*** EXTRACTED INFORMATION ***

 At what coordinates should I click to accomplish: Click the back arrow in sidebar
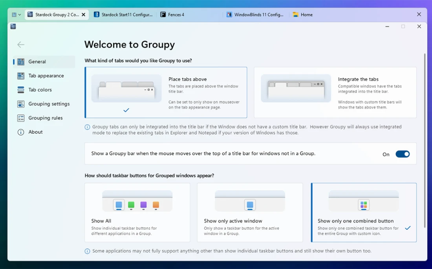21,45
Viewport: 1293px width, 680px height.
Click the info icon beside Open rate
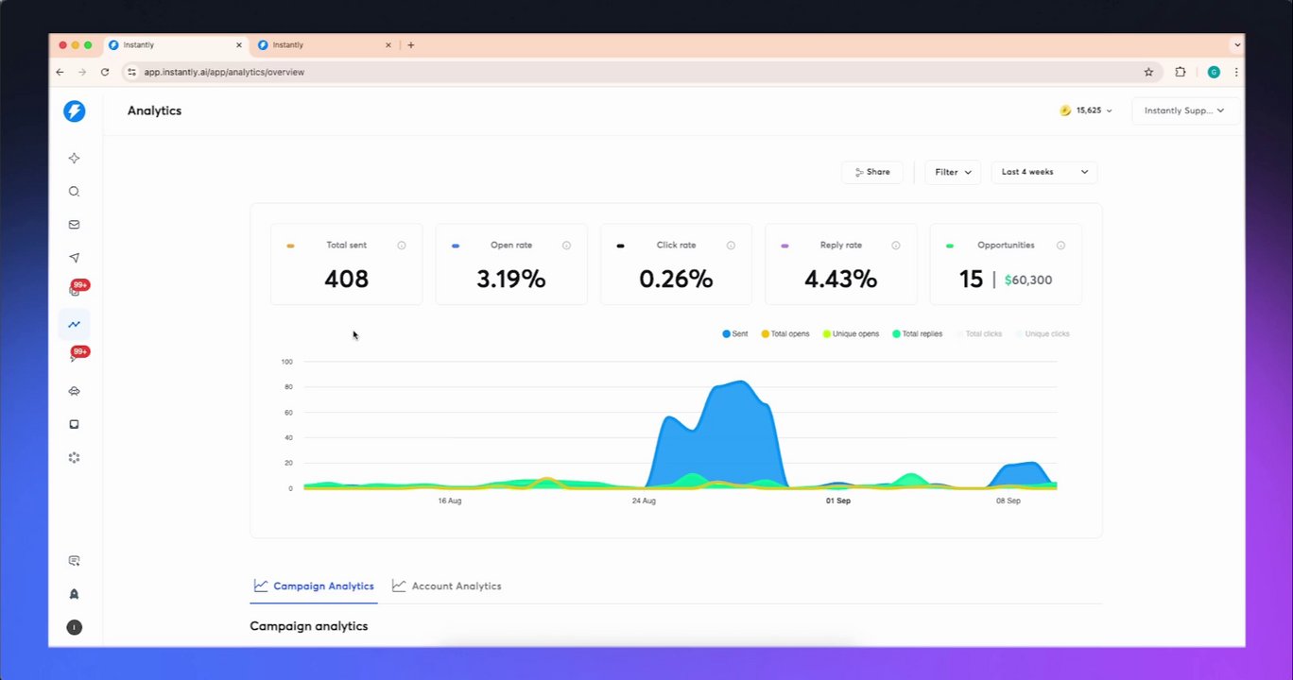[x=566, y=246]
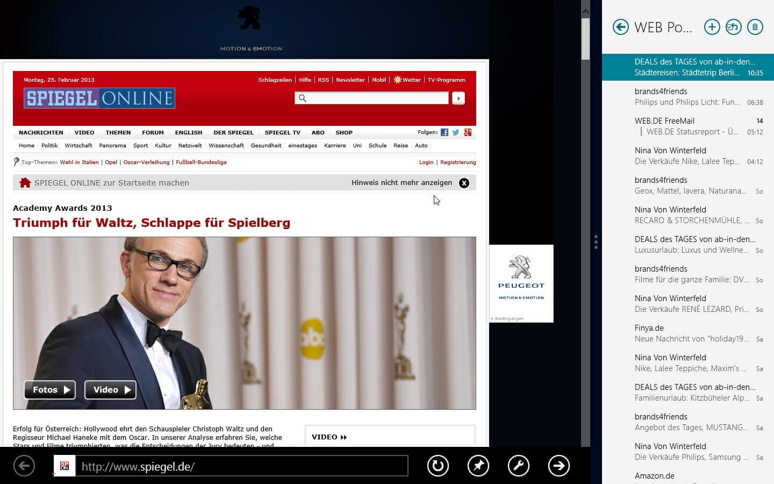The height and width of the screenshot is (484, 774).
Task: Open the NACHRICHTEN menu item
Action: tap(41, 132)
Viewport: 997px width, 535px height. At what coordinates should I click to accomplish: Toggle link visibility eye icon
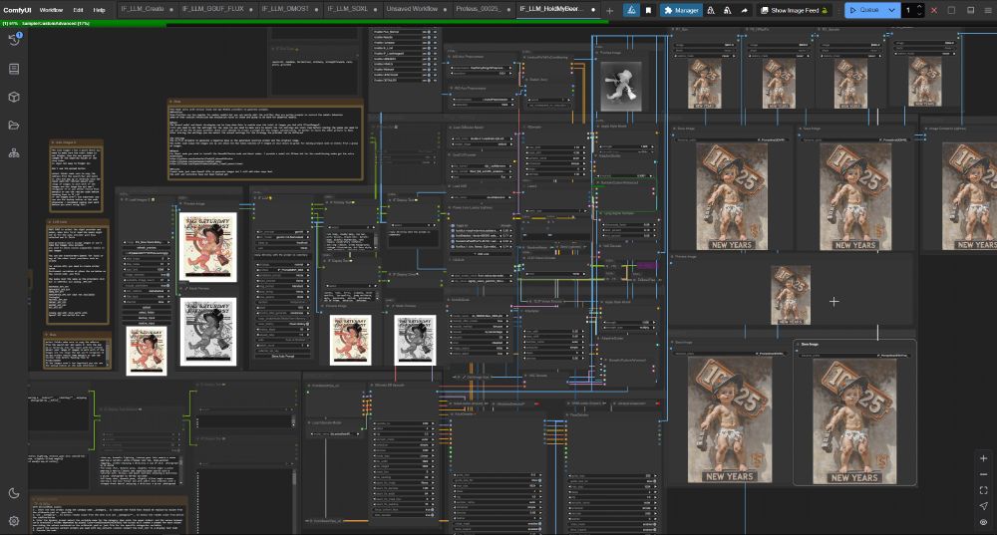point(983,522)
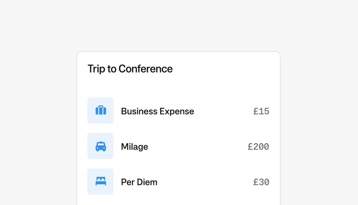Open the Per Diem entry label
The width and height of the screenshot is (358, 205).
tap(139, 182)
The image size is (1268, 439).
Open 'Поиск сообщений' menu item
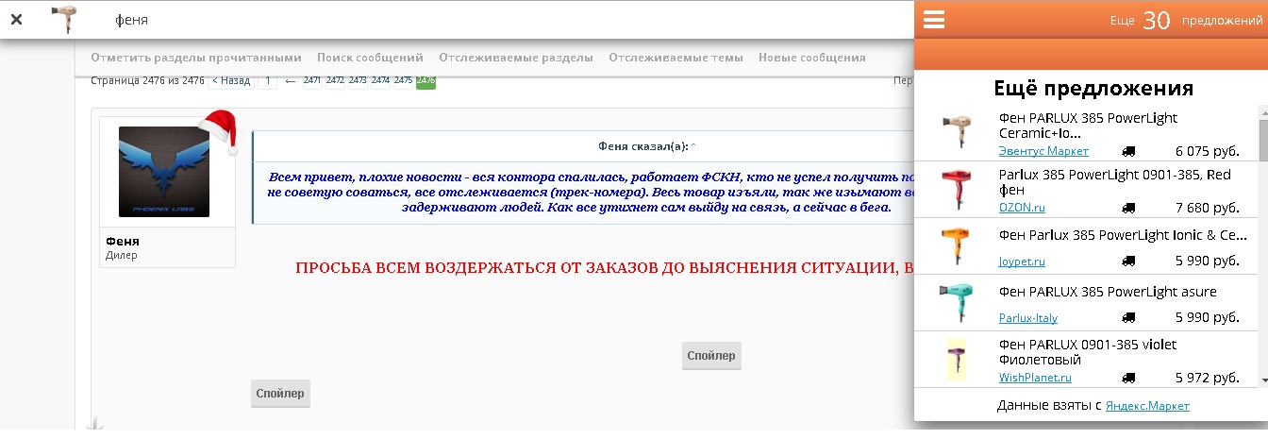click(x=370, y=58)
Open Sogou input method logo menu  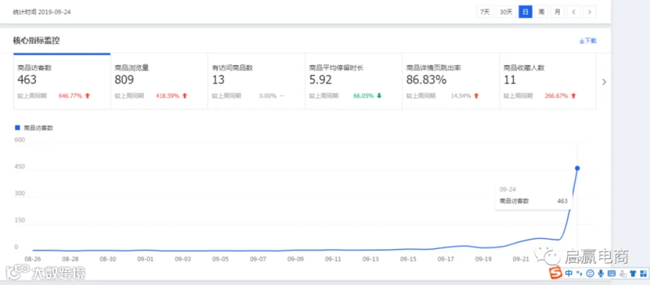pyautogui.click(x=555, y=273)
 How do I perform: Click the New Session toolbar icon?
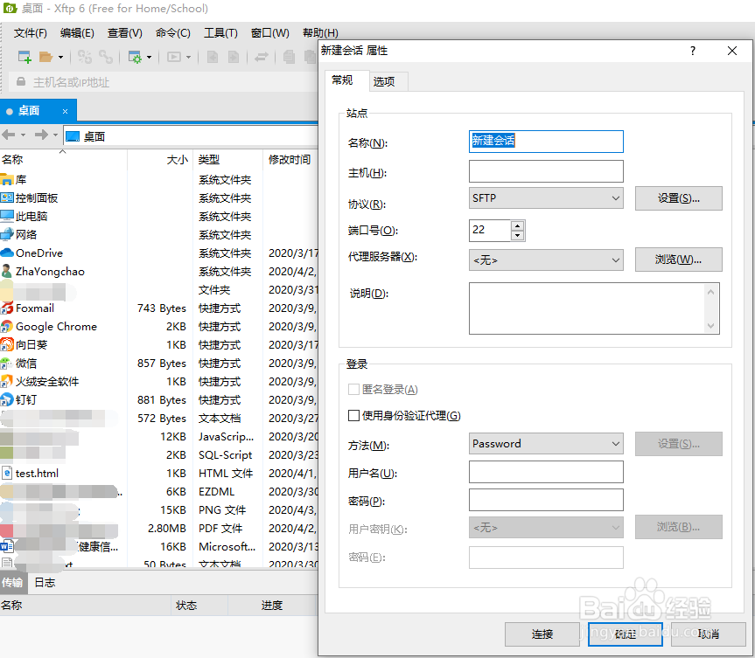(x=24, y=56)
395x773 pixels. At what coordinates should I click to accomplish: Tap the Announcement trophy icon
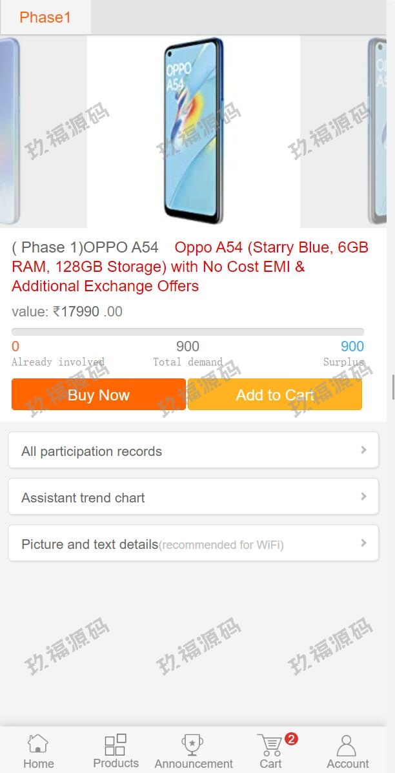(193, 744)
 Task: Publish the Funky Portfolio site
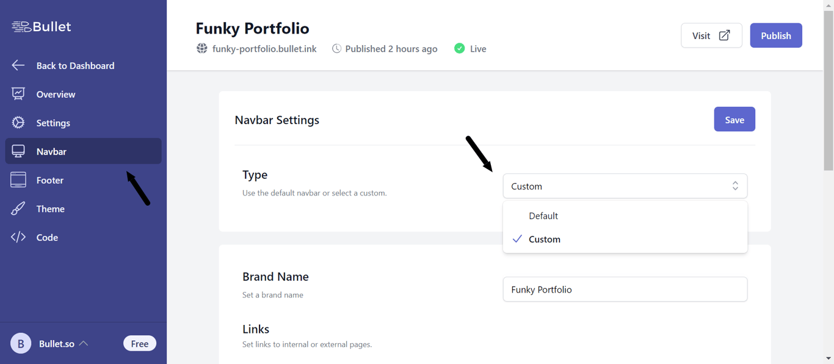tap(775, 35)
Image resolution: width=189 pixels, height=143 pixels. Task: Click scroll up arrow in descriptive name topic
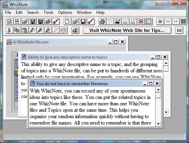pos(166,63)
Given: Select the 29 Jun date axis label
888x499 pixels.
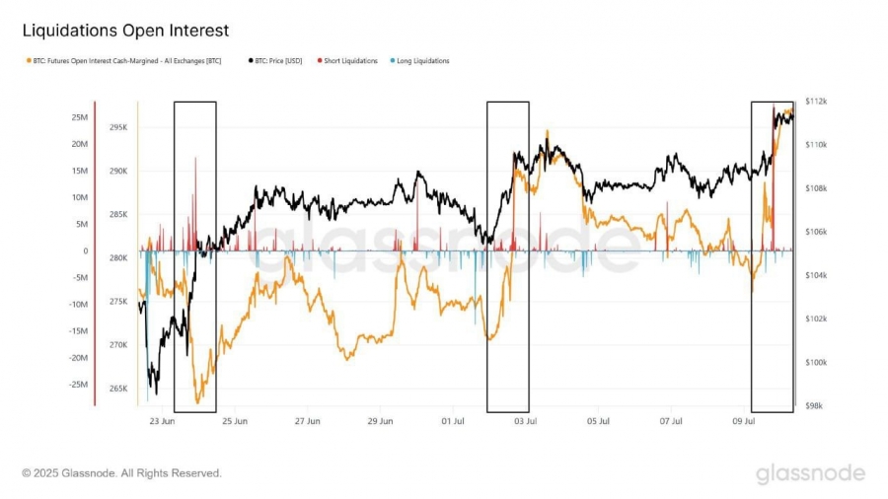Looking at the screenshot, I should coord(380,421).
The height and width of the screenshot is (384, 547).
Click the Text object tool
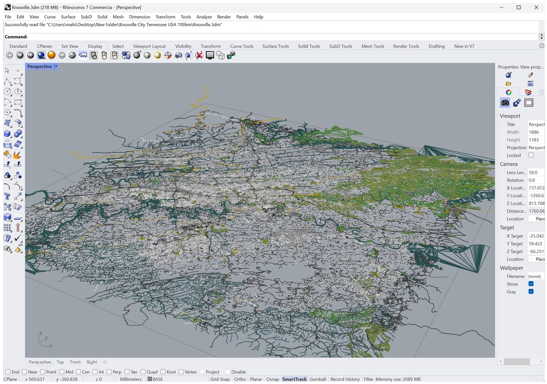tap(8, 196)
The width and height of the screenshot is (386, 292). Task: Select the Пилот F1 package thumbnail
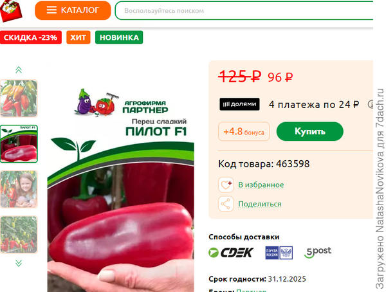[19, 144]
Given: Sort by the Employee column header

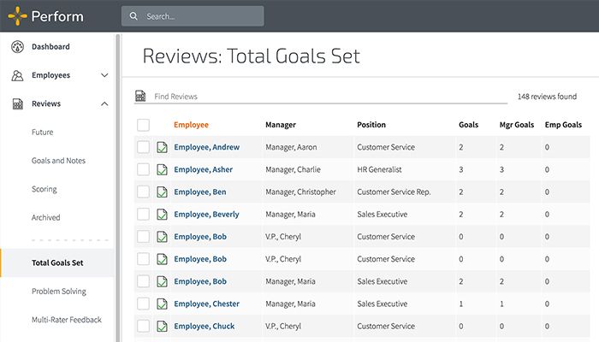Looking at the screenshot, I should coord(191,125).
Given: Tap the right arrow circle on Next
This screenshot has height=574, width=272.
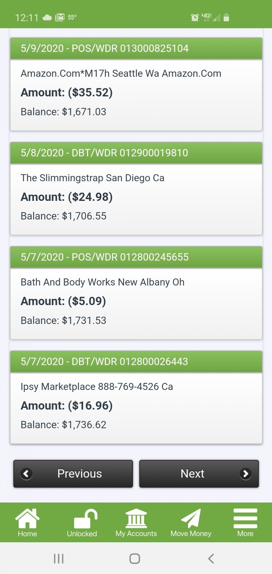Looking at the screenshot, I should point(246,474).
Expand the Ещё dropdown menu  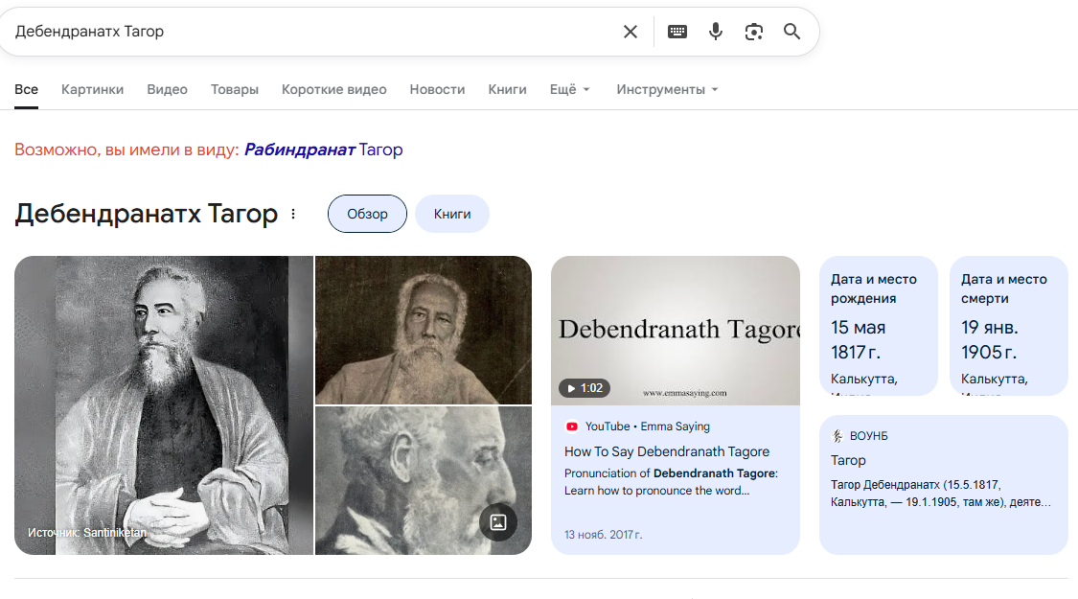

*** End of EXTRACTED INFORMATION ***

TASK TO CARRY OUT
Both ends included, copy the lines from the one holding "Given: Tap the right arrow circle on Next" to the last line of the entries exactly, with all pictures left out.

ANSWER SPACE
Given: Tap the right arrow circle on Next
This screenshot has height=574, width=272.
Looking at the screenshot, I should point(246,474).
Expand the Ещё dropdown menu  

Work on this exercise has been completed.